What is expected:
Every entry needs to be written out again exactly, with its pictures removed.

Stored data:

• • •

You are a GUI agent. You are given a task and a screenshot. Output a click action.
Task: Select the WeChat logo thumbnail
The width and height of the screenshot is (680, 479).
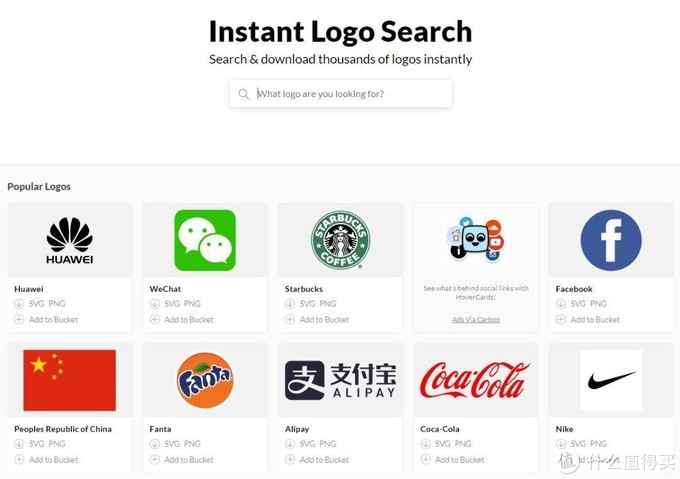tap(205, 240)
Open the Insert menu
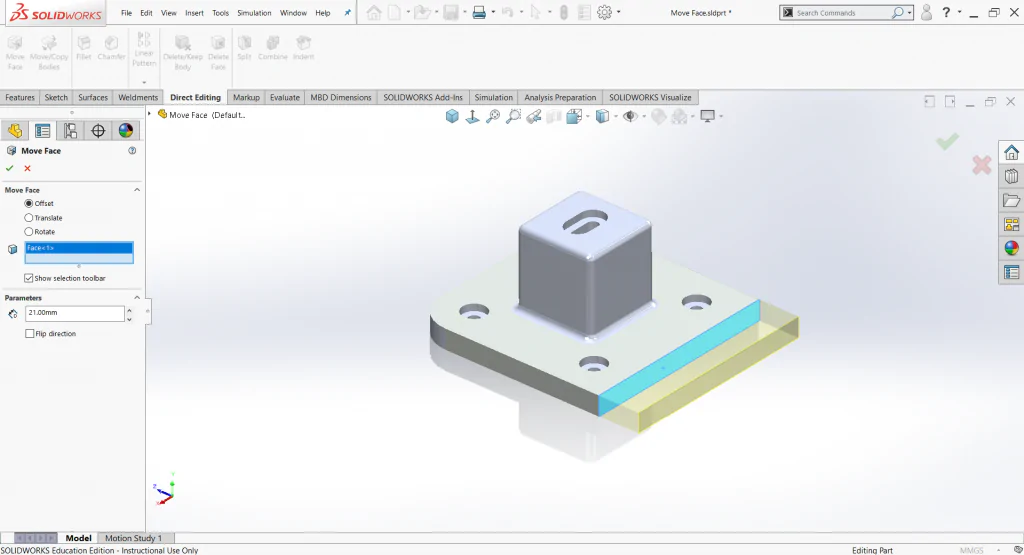This screenshot has height=555, width=1024. pos(194,13)
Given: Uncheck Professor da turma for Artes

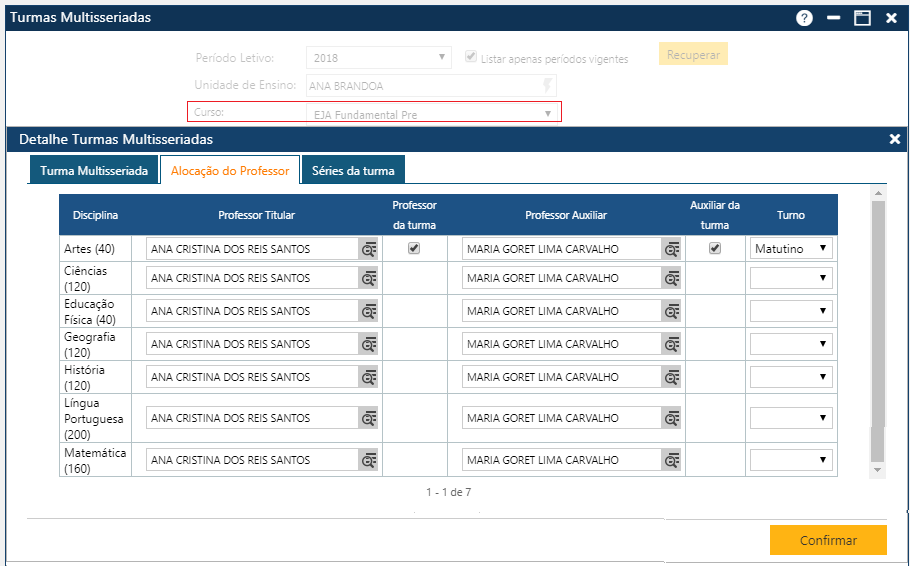Looking at the screenshot, I should [414, 249].
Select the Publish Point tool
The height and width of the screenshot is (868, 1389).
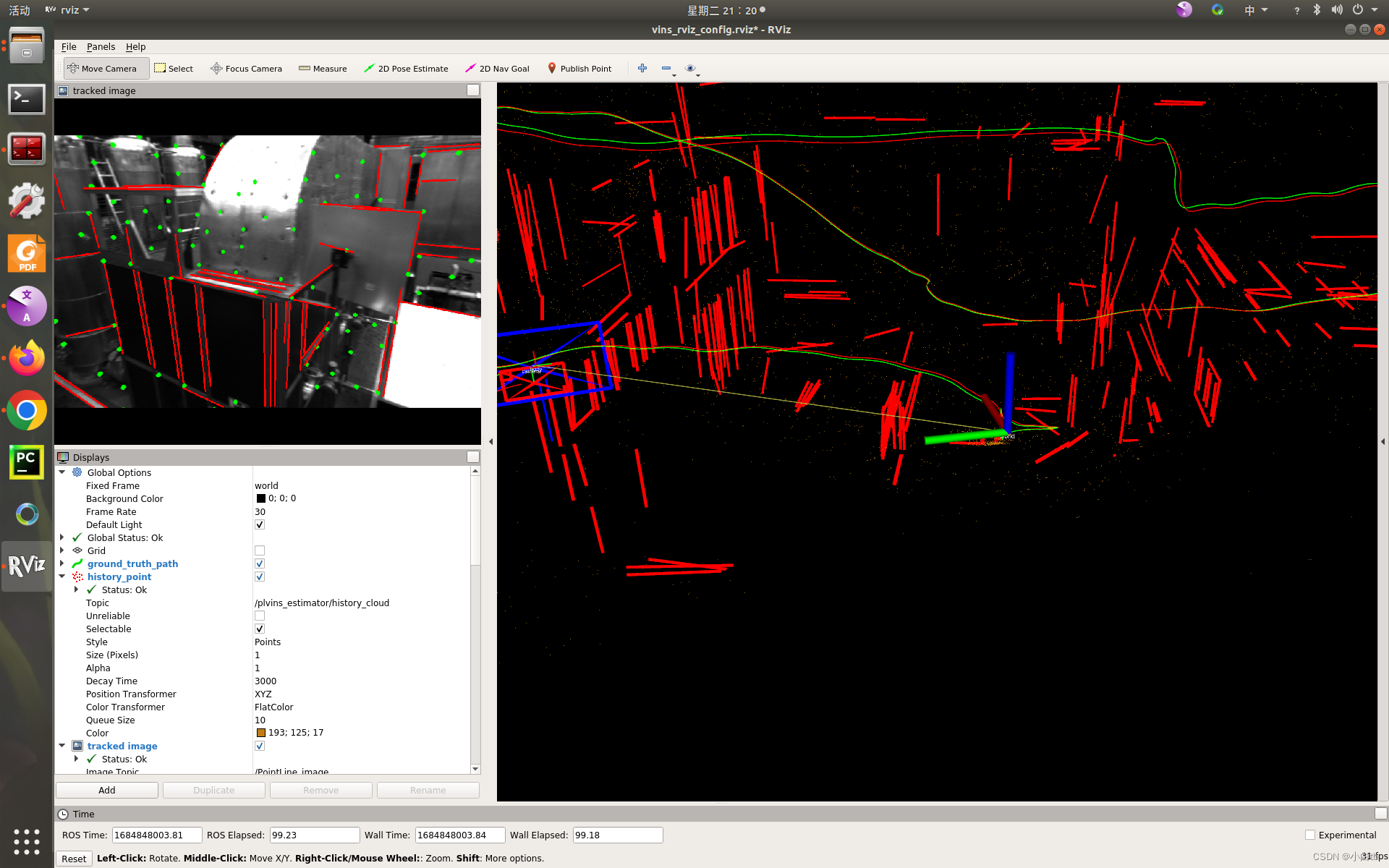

• • •

Written response:
You are a GUI agent. You are given a task and a screenshot. Output a click action.
Task: Select the WeChat logo thumbnail
The width and height of the screenshot is (680, 479).
tap(205, 240)
Open the Insert menu
This screenshot has height=555, width=1024. pos(194,13)
Given: Uncheck Professor da turma for Artes

Looking at the screenshot, I should [414, 249].
Select the Publish Point tool
The height and width of the screenshot is (868, 1389).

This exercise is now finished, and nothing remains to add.